--- Dataset records ---
• • • • •
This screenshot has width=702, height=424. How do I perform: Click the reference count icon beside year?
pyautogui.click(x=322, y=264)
• • • • •
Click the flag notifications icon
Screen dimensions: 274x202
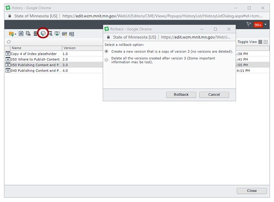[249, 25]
• • • • •
--- Job ---
Scale the records, beginning at the line that has "This screenshot has" and stopping after the line that has "pyautogui.click(x=322, y=264)". Write out each of these lines again, requests included, with every coordinate in the answers multiplied by 1.8 and rounded to a whole number, halves rounded up.

--- The result ---
This screenshot has width=702, height=424. How do I perform: Click the reference count icon beside year?
pyautogui.click(x=580, y=475)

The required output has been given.